Ghirlande e lampadine elettriche bianche, rosse e verdi vennero appese lungo la Central Avenue per la magnifica festa di San Rocco. Archi illuminati sostenuti da fili metallici tesi su pali da un marciapiede all’altro. I venditori ambulanti erano venuti dalla Mulberry Street di New York e avevano rizzato bancarelle riparate da tende multicolori e rischiarate da lanterne. A fianco della chiesa e davanti al cimitero di San Rocco avevano eretto il palco per la banda, che aveva la forma d’un barcone da pesca col nome di Vasti sulla prua, decorati cib reti di nastro e con il gran pavese multicolore. La statua di gesso di San Rocco era stata ridipinta a colori vivaci (…) San Rocco ci regalò per la sya festa una calda giornata di sole. Le donne erano uscite presto con le capaci sporte e avevano invaso, chiacchierando e tirando sui prezzi, la latteria, la pasticceria, il mercato della carne e la bottega del fruttivendolo (…). La sera i paesani percorsero e ripercorsero instancabili il tratto di strada in cui si svolgeva la fiera, salutando parenti e amici, mettendo in mostra le figlie da marito, assaporando la fragranza della pizza calda fatta con la mozzarella o con le acciughe, o coi funghi, gustandosi un succolento sanguinaccio o sgranocchiando ceci arrostiti nella sabbia rovente e caldarroste,o assaporando gelati e spumoni e fette di torta grosse così, rosicchiando dolciumi o anguria ghiacciata o fumanti pannocchie di granoturco, masticando nocciole infilate a collana.

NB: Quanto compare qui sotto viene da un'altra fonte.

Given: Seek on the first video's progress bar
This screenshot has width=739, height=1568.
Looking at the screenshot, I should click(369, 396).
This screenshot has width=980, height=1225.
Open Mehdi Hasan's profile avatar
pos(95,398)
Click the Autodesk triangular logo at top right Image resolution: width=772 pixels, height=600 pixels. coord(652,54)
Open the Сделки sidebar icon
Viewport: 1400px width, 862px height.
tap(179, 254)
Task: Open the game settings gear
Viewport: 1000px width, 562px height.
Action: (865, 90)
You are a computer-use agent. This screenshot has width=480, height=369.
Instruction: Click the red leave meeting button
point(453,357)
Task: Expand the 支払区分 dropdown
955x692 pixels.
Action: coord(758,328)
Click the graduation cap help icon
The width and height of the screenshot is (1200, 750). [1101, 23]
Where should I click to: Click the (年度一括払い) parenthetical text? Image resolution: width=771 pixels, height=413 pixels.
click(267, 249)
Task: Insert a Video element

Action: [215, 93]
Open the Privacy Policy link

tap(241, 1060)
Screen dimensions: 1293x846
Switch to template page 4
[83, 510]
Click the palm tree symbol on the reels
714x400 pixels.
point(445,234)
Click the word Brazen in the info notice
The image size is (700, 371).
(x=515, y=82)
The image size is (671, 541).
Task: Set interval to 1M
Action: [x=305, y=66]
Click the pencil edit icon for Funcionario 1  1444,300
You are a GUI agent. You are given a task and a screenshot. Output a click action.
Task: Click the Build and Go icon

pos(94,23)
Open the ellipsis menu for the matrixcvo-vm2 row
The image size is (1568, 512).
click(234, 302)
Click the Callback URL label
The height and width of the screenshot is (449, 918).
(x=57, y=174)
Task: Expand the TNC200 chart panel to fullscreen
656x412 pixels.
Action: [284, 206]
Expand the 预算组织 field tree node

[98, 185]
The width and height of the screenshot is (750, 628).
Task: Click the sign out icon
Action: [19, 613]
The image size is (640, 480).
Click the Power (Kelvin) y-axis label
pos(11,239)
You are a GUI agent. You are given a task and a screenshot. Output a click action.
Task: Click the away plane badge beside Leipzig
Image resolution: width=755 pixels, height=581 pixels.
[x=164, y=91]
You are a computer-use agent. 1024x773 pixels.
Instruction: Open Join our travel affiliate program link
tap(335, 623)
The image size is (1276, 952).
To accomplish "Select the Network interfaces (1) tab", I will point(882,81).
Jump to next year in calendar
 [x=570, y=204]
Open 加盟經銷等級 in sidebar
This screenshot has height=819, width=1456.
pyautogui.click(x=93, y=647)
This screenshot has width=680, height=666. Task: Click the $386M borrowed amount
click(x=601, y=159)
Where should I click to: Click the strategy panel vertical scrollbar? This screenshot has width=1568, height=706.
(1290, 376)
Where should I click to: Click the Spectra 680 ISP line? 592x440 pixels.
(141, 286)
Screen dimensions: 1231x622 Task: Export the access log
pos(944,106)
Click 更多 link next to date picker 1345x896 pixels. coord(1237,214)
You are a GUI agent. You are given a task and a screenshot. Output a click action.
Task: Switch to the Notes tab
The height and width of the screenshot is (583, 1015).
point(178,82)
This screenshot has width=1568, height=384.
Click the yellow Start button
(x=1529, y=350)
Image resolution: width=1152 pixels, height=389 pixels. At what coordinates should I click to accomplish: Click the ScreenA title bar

Resistere pur di non sconvolgere gli equilibri è davvero la strada giusta? Probabilmente crescendo, Paolino capirà che quello non è l’itinerario da percorrere. Assisterà coi suoi occhi ad episodi segnanti che gli riveleranno esattamente il contrario e lo farà con più attenzione perché ora, invece di vagabondare per il quartiere, ha qualche anno e qualche responsabilità in più. Tra superstizioni, lutti e piccole grandi tragedie familiari, Tre cerchi di luce ha il pregio di restituire una lucidissima analisi sulle condizioni di miseria e umiliazione subite in America dalle classi sociali più fragili e in particolare dagli immigrati. Il romanzo ,dall’inizio alla fine, fa luce con grande dignità sulla crescita della coscienza sociale del protagonista, attraverso il quale rivive lo scrittore stesso. Con un linguaggio asciutto, pregno di oralità e, in alcuni punti, anche di una potente tensione lirica, Di Donato manifesta senza veli le istanze più urgenti delle fasce più deboli, e mostra che la forza della sua scrittura non sta in alcuna velleità letteraria tout court ma in una sorta di “missione”, un’esigenza implacabile di dire, di testimoniare, di far conoscere, di denunciare. Narrazioni veritiere e senza filtri si uniscono a una vivida onestà intellettuale che senza dubbio Di Donato pagò care, fino alla fine della sua vita, ma che furono nel contempo la sua grande forza, le luci pulsanti di un pensiero per sempre libero, incontaminato, mai corrotto.